### MATERIAL FOR THE TASK ###
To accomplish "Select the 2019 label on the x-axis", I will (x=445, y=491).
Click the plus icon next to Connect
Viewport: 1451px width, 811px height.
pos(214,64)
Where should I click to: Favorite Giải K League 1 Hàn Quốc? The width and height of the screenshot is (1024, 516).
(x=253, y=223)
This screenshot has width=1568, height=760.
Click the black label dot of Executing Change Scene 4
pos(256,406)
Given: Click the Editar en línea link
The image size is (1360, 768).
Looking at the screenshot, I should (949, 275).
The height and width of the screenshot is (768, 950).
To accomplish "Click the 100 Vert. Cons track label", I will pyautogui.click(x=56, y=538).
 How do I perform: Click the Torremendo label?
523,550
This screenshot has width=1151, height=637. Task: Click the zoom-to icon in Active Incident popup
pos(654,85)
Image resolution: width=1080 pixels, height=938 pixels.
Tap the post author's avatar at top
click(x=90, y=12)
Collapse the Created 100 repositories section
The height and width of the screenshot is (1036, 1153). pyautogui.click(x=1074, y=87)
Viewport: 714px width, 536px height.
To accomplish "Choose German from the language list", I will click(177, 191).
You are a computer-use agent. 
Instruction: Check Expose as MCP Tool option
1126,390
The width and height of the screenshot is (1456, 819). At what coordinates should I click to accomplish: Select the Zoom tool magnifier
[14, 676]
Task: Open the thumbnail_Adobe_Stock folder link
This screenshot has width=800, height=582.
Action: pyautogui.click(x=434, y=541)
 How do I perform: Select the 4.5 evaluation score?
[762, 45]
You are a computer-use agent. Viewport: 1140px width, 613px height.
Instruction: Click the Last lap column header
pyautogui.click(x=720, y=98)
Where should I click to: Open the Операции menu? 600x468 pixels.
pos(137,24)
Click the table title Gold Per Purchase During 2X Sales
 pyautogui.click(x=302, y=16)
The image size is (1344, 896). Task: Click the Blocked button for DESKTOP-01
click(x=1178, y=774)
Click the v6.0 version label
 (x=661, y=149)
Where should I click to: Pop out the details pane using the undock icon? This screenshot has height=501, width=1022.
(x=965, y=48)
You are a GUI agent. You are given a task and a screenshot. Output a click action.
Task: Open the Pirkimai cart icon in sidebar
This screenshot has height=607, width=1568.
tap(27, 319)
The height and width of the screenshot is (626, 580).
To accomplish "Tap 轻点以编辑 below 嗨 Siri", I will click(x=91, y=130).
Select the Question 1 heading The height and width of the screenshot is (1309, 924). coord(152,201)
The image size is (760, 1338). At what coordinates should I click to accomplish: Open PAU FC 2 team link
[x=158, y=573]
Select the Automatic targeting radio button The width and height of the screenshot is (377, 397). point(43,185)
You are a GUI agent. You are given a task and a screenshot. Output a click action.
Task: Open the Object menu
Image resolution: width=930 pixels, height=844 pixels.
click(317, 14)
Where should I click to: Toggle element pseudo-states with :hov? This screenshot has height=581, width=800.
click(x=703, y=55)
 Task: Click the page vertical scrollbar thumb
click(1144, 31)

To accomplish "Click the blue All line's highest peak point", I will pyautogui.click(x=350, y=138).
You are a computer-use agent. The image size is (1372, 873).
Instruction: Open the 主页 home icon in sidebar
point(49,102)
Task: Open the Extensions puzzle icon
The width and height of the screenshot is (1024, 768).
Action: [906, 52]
###
TASK PROMPT: An exact copy of every record above is needed. Write it out word for word.

SOLUTION:
To accomplish "Select the 2019 label on the x-axis", I will (x=445, y=491).
Click the plus icon next to Connect
Viewport: 1451px width, 811px height.
pos(214,64)
Where should I click to: Favorite Giải K League 1 Hàn Quốc? The width and height of the screenshot is (1024, 516).
(x=253, y=223)
This screenshot has width=1568, height=760.
Click the black label dot of Executing Change Scene 4
pos(256,406)
Given: Click the Editar en línea link
The image size is (1360, 768).
Looking at the screenshot, I should (949, 275).
The height and width of the screenshot is (768, 950).
To accomplish "Click the 100 Vert. Cons track label", I will pyautogui.click(x=56, y=538).
 How do I perform: Click the Torremendo label?
523,550
This screenshot has width=1151, height=637. Task: Click the zoom-to icon in Active Incident popup
pos(654,85)
Image resolution: width=1080 pixels, height=938 pixels.
Tap the post author's avatar at top
click(x=90, y=12)
Collapse the Created 100 repositories section
The height and width of the screenshot is (1036, 1153). pyautogui.click(x=1074, y=87)
Viewport: 714px width, 536px height.
To accomplish "Choose German from the language list", I will click(177, 191).
You are a computer-use agent. 
Instruction: Check Expose as MCP Tool option
1126,390
The width and height of the screenshot is (1456, 819). At what coordinates should I click to accomplish: Select the Zoom tool magnifier
[14, 676]
Task: Open the thumbnail_Adobe_Stock folder link
This screenshot has width=800, height=582.
Action: pyautogui.click(x=434, y=541)
 How do I perform: Select the 4.5 evaluation score?
[762, 45]
You are a computer-use agent. Viewport: 1140px width, 613px height.
Instruction: Click the Last lap column header
pyautogui.click(x=720, y=98)
Where should I click to: Open the Операции menu? 600x468 pixels.
pos(137,24)
Click the table title Gold Per Purchase During 2X Sales
 pyautogui.click(x=302, y=16)
The image size is (1344, 896). Task: Click the Blocked button for DESKTOP-01
click(x=1178, y=774)
Click the v6.0 version label
 (x=661, y=149)
Where should I click to: Pop out the details pane using the undock icon? This screenshot has height=501, width=1022.
(x=965, y=48)
You are a GUI agent. You are given a task and a screenshot. Output a click action.
Task: Open the Pirkimai cart icon in sidebar
This screenshot has height=607, width=1568.
tap(27, 319)
The height and width of the screenshot is (626, 580).
To accomplish "Tap 轻点以编辑 below 嗨 Siri", I will click(x=91, y=130).
Select the Question 1 heading The height and width of the screenshot is (1309, 924). coord(152,201)
The image size is (760, 1338). At what coordinates should I click to accomplish: Open PAU FC 2 team link
[x=158, y=573]
Select the Automatic targeting radio button The width and height of the screenshot is (377, 397). point(43,185)
You are a GUI agent. You are given a task and a screenshot. Output a click action.
Task: Open the Object menu
Image resolution: width=930 pixels, height=844 pixels.
click(317, 14)
Where should I click to: Toggle element pseudo-states with :hov? This screenshot has height=581, width=800.
click(x=703, y=55)
 Task: Click the page vertical scrollbar thumb
click(1144, 31)

To accomplish "Click the blue All line's highest peak point", I will pyautogui.click(x=350, y=138).
You are a computer-use agent. The image size is (1372, 873).
Instruction: Open the 主页 home icon in sidebar
point(49,102)
Task: Open the Extensions puzzle icon
The width and height of the screenshot is (1024, 768).
Action: [906, 52]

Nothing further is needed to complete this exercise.